__PROVIDED DATA__.
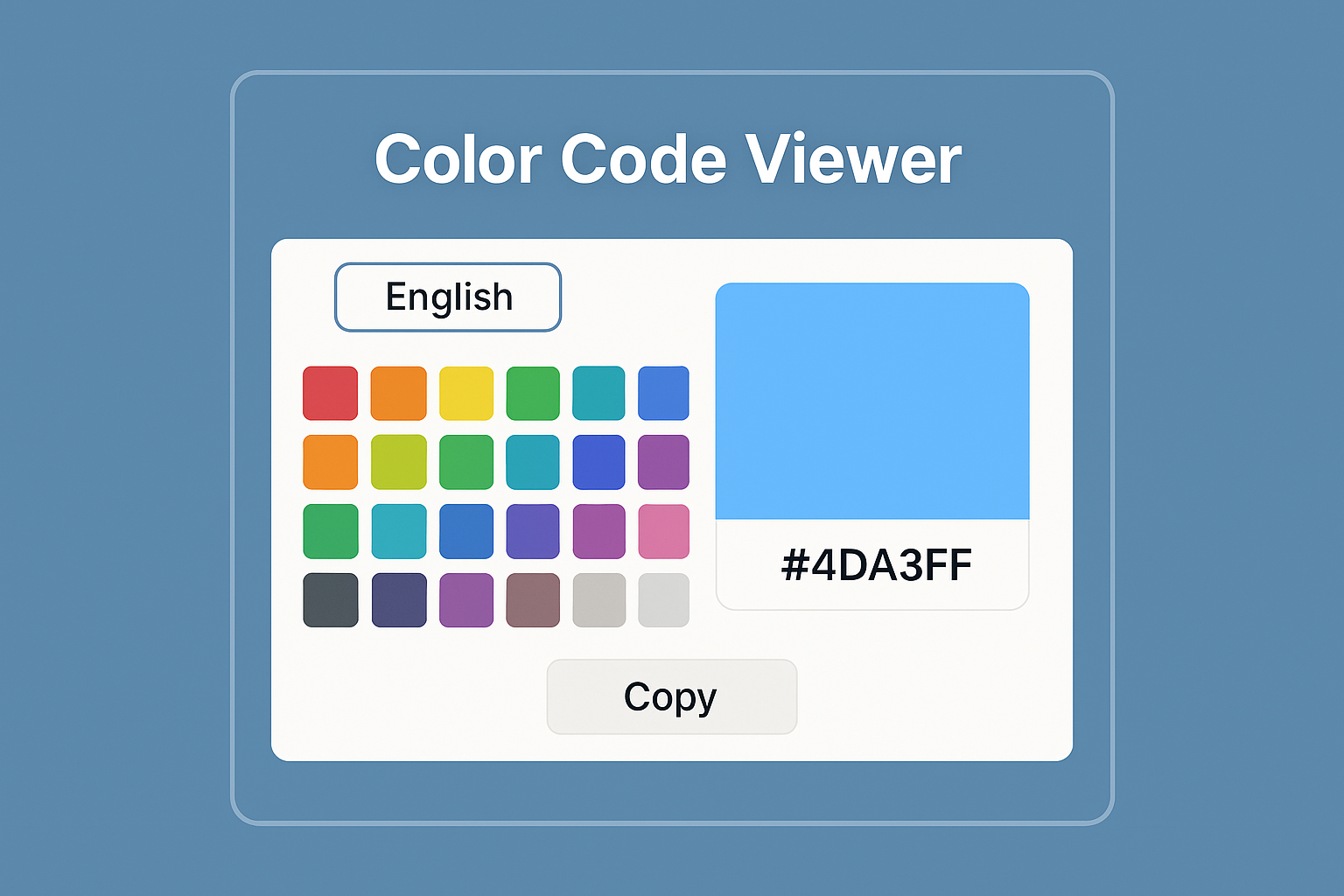Choose the dark gray swatch in the bottom row
Screen dimensions: 1344x896
point(330,599)
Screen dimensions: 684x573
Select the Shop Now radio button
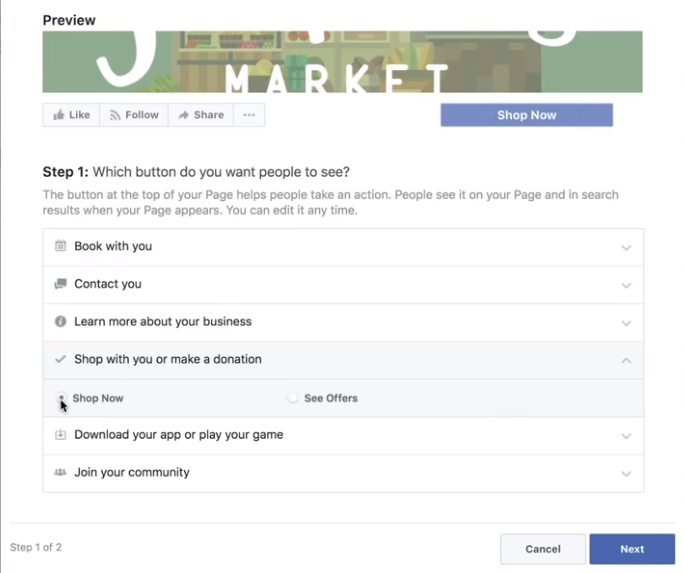[61, 398]
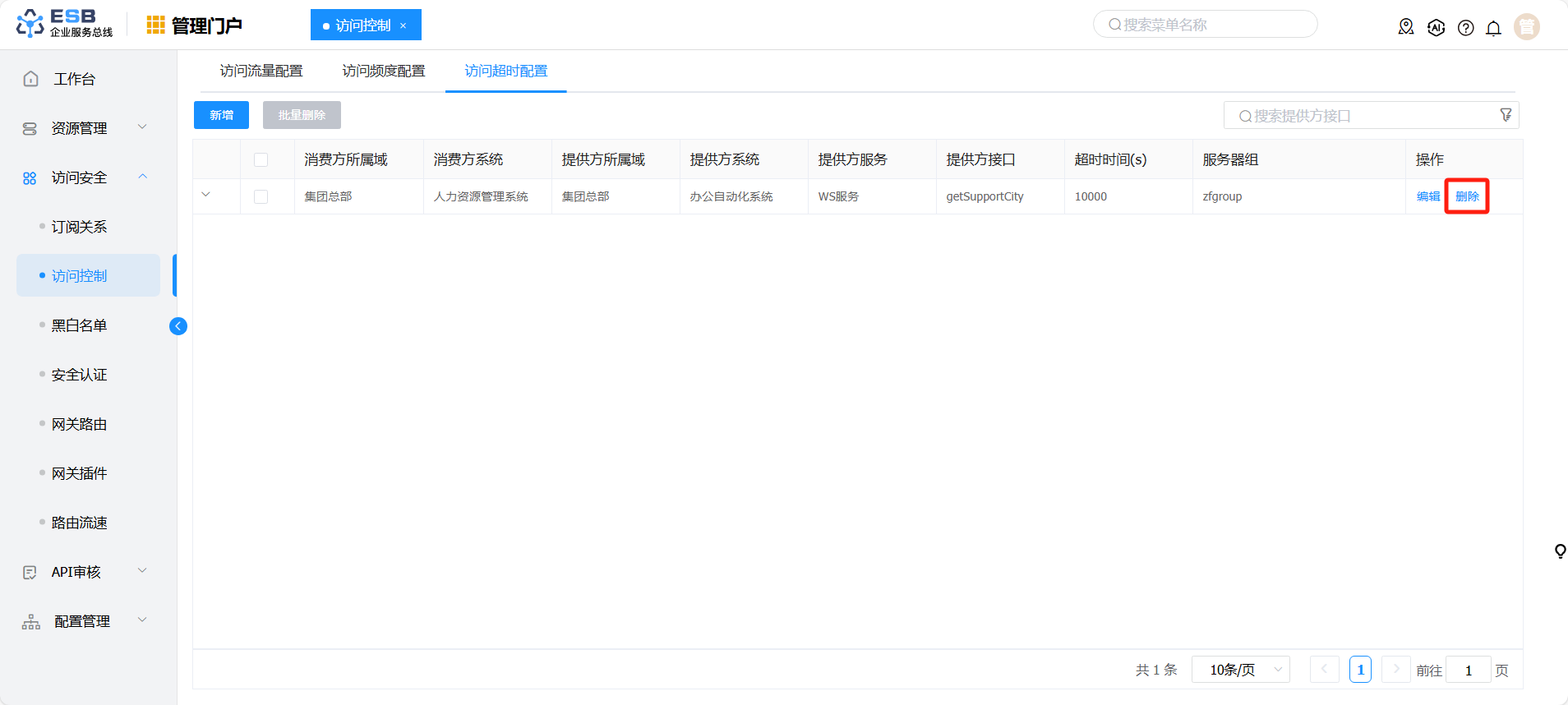The image size is (1568, 705).
Task: Check the 集团总部 row checkbox
Action: pyautogui.click(x=261, y=196)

__GOAL OF THE EXERCISE__. Rewrite all the lines above, replacing "radio button" with "option button" and leaving everything else unchanged. Omit the pictures.

__WRITTEN RESPONSE__.
Choose the dark gray swatch in the bottom row
Screen dimensions: 1344x896
point(330,599)
Screen dimensions: 684x573
Select the Shop Now option button
[61, 398]
The image size is (1568, 705).
Task: Check the 集团总部 row checkbox
Action: pyautogui.click(x=261, y=196)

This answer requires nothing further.